How can I perform linear regression for sports?

1.3k Views Asked by At

I was told by a professor that in order to do regression, I need to have "fixed treatments," as in all of the $X_i$'s should have fixed levels. How can I do such a thing for something as volatile as sports? For example, suppose we tried modeling whether turnovers influence wins in an NFL season. How do I "assign" treatments of turnovers to a given team so that I may perform the analysis?

1

There are 1 best solutions below

5
On

Your question is not sufficiently specific. That may be what your prof is trying to tell you. What is your objective? To predict final league standing from early-season information? To model how various factors affect win/loss ratio? Etc.?

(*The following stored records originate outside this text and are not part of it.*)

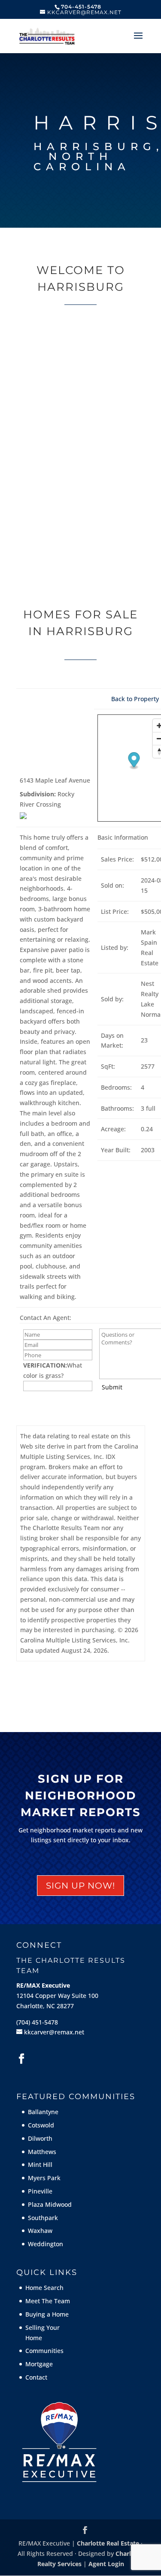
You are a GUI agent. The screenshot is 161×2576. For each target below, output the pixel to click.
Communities (44, 2351)
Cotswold (41, 2125)
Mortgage (39, 2364)
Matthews (42, 2152)
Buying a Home (47, 2314)
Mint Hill (40, 2164)
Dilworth (40, 2138)
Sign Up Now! (80, 1885)
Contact (36, 2377)
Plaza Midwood (50, 2204)
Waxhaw (40, 2231)
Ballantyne (43, 2112)
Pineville (40, 2191)
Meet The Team (47, 2301)
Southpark (43, 2218)
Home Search (44, 2288)
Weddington (45, 2244)
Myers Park (44, 2178)
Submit (112, 1387)
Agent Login (106, 2564)
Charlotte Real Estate (108, 2543)
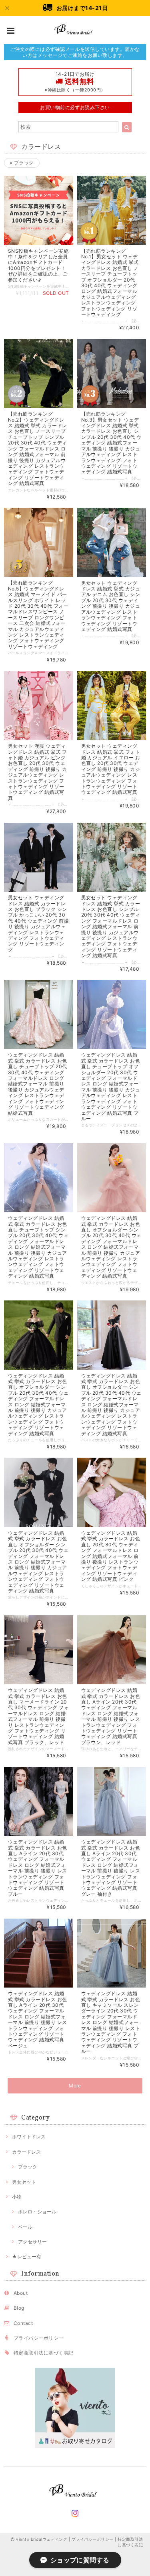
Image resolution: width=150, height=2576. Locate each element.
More (75, 2086)
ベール (25, 2227)
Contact (23, 2323)
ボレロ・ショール (37, 2212)
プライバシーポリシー (39, 2338)
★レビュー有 (26, 2256)
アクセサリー (32, 2242)
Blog (19, 2308)
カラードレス (26, 2152)
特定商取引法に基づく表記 (44, 2353)
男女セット (24, 2182)
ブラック (23, 163)
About (21, 2293)
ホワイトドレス (29, 2137)
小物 (17, 2197)
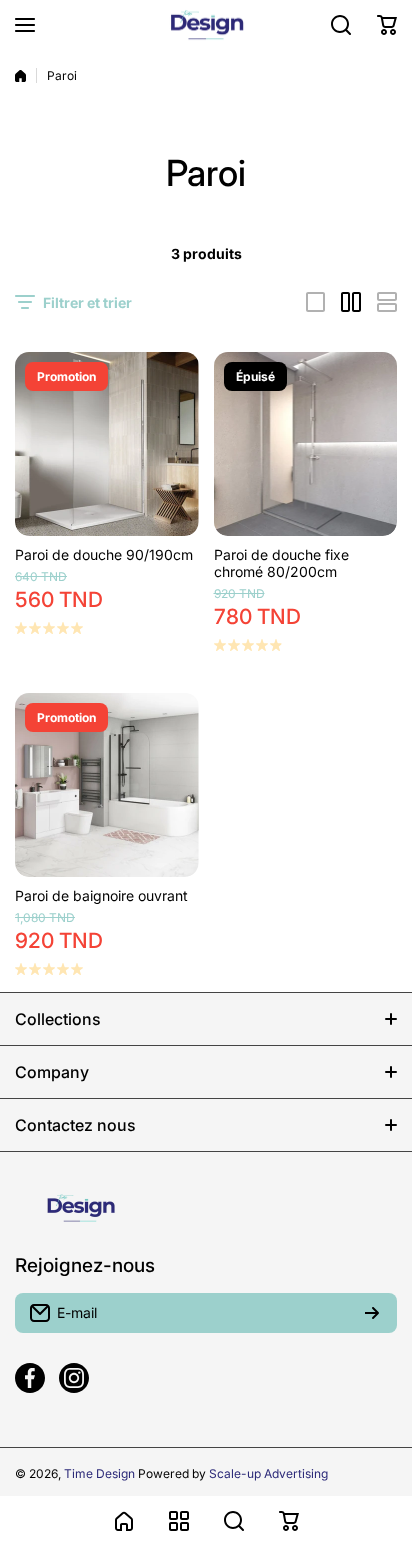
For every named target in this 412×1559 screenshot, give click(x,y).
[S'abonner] (372, 1313)
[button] (387, 25)
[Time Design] (206, 25)
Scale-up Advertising (268, 1473)
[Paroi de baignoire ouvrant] (107, 785)
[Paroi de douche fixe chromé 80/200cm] (306, 444)
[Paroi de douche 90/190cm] (107, 444)
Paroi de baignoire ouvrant (101, 895)
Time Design (99, 1473)
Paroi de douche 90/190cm (104, 554)
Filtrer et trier (87, 302)
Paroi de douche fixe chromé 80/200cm (281, 563)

In a simple linear regression you have the model $Y_i = \beta_0 + \beta_1x_i + e_i,$ where you have data pairs $(Y_i, x_i),$ the $e_i$ are normally distributed errors, and you seek to estimate coefficients $\beta_0$ and $\beta_1$ from the data.

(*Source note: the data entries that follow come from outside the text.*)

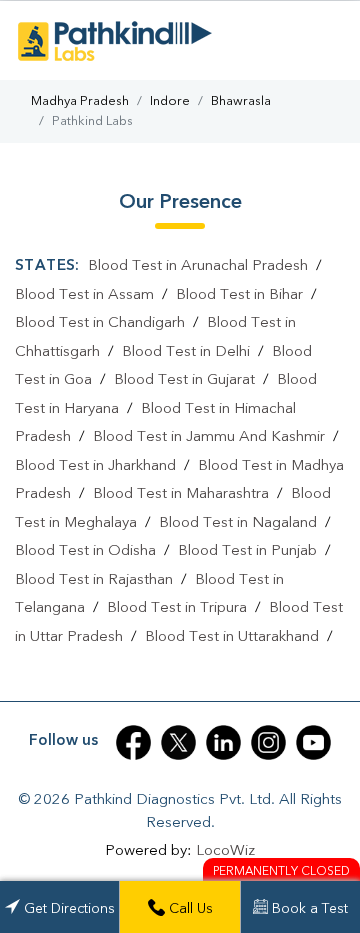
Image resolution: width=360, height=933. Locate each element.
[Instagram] (268, 742)
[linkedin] (223, 742)
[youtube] (313, 742)
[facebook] (133, 742)
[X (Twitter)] (178, 742)
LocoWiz (225, 851)
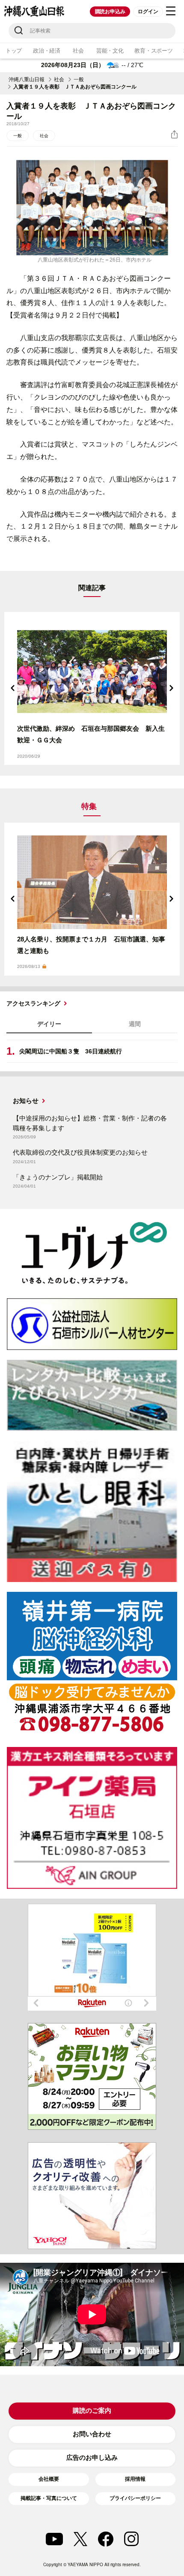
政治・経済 (46, 50)
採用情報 (135, 2479)
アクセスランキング (33, 1003)
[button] (13, 688)
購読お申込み (110, 12)
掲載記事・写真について (49, 2498)
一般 (79, 79)
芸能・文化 (110, 50)
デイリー (49, 1023)
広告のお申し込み (92, 2457)
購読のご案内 (92, 2410)
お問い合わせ (92, 2434)
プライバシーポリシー (135, 2498)
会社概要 (49, 2479)
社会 (78, 50)
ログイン (148, 12)
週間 (135, 1023)
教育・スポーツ (153, 50)
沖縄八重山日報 (27, 79)
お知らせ (26, 1100)
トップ (14, 50)
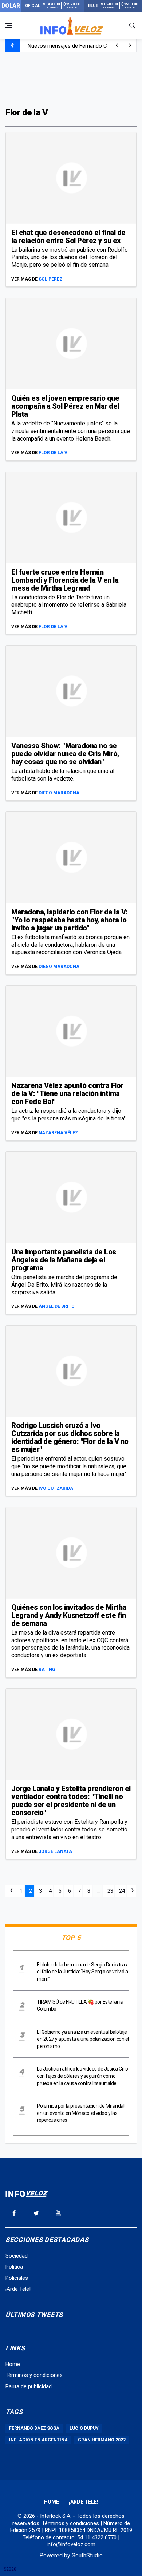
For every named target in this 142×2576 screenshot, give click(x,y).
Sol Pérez (50, 279)
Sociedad (16, 2255)
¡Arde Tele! (18, 2289)
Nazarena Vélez (58, 1132)
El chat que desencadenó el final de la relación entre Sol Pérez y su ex (68, 236)
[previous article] (130, 45)
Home (12, 2364)
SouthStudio (87, 2555)
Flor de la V (53, 452)
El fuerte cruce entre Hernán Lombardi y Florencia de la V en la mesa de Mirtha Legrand (64, 580)
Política (14, 2266)
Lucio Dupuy (84, 2428)
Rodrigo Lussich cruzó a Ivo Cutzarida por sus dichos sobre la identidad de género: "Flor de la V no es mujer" (70, 1437)
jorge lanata (55, 1851)
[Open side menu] (8, 25)
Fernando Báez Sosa (34, 2428)
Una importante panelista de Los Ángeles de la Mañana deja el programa (63, 1259)
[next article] (116, 45)
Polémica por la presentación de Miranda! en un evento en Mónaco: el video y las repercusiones (80, 2113)
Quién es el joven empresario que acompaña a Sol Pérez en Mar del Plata (65, 406)
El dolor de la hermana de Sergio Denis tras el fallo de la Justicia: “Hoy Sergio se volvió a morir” (82, 1972)
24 (122, 1891)
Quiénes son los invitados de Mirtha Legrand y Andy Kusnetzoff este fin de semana (68, 1615)
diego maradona (59, 792)
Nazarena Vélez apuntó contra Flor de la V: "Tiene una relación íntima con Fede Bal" (67, 1093)
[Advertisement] (71, 79)
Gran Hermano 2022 (102, 2439)
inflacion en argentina (38, 2439)
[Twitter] (36, 2213)
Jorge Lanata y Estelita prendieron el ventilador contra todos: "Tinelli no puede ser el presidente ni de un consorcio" (71, 1800)
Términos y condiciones (34, 2375)
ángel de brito (57, 1306)
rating (47, 1669)
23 (110, 1891)
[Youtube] (58, 2213)
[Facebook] (13, 2213)
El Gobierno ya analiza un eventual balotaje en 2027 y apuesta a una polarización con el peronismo (83, 2039)
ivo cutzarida (56, 1488)
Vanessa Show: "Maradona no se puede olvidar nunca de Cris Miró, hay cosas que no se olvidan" (65, 753)
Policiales (16, 2278)
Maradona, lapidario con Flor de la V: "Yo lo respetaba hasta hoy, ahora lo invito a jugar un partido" (69, 920)
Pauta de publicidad (28, 2386)
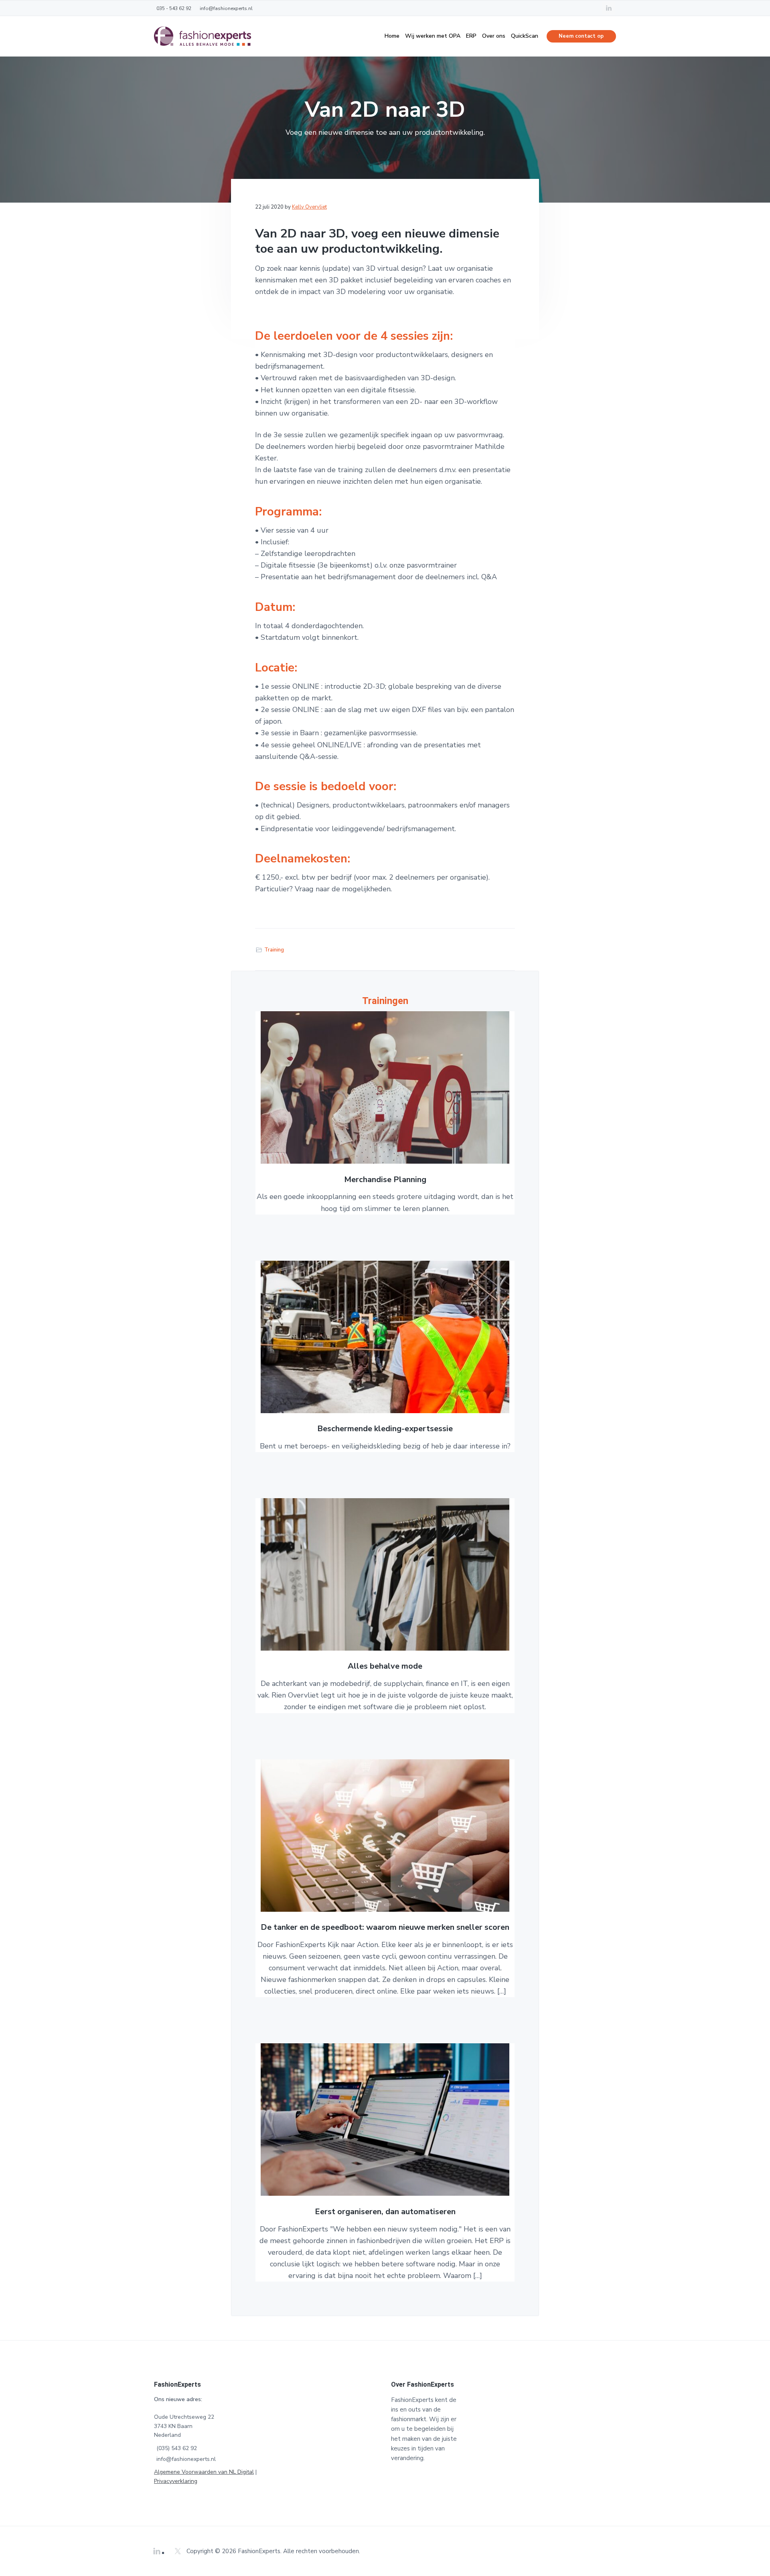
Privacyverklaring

You are assuming a linear relationship between the $x_i$ and the $Y_i$ and you are hoping to approximate the correct line by using data. What then?

As a very simple example, maybe you have data on flight times (gate departure to landing) $Y_i$ and distances $x_i$ for major US airline nonstop flights on wide-body jets.

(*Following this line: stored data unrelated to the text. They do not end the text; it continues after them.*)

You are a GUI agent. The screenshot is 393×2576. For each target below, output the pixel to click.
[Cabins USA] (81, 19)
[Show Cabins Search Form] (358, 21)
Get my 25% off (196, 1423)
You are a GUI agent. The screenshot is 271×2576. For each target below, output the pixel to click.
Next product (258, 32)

A prediction problem might be that you know the distance of your flight and want to estimate the flight time (presumably, you have lost the link to the online schedule). For a 1000-mile flight you might find that the flight time is about $2.5 \pm .25$ hours.

A modeling problem might be that you want to understand about how fast commercial planes fly and how much of the flight time is actually used in taxiing from the gate to the runway and waiting in the queue for takeoff. You might find that that $\beta_0 \approx 0.65$ hours (40 min) of taxi/queue time, and that $\beta_1 = 0.0019$ hours/mile, for a cruising speed of about 525 mph (not so fast that a sudden dive would likely reach supersonic speed and tear the wings off the plane).

Looking into the matter more carefully, you might find that eastbound flights go faster (because of jet stream tailwinds) and westbound flight slower. Or that congestion at some times of day influences taxi time or air speed. So you may decide to add additional predictor variables ($x$'s) to your model.

Once you have some idea what measurable quantity $Y$ you want to predict or understand, and what measurable quantities (roughly linearly related to $Y$) might be reasonable predictor variables, then you are ready to do business.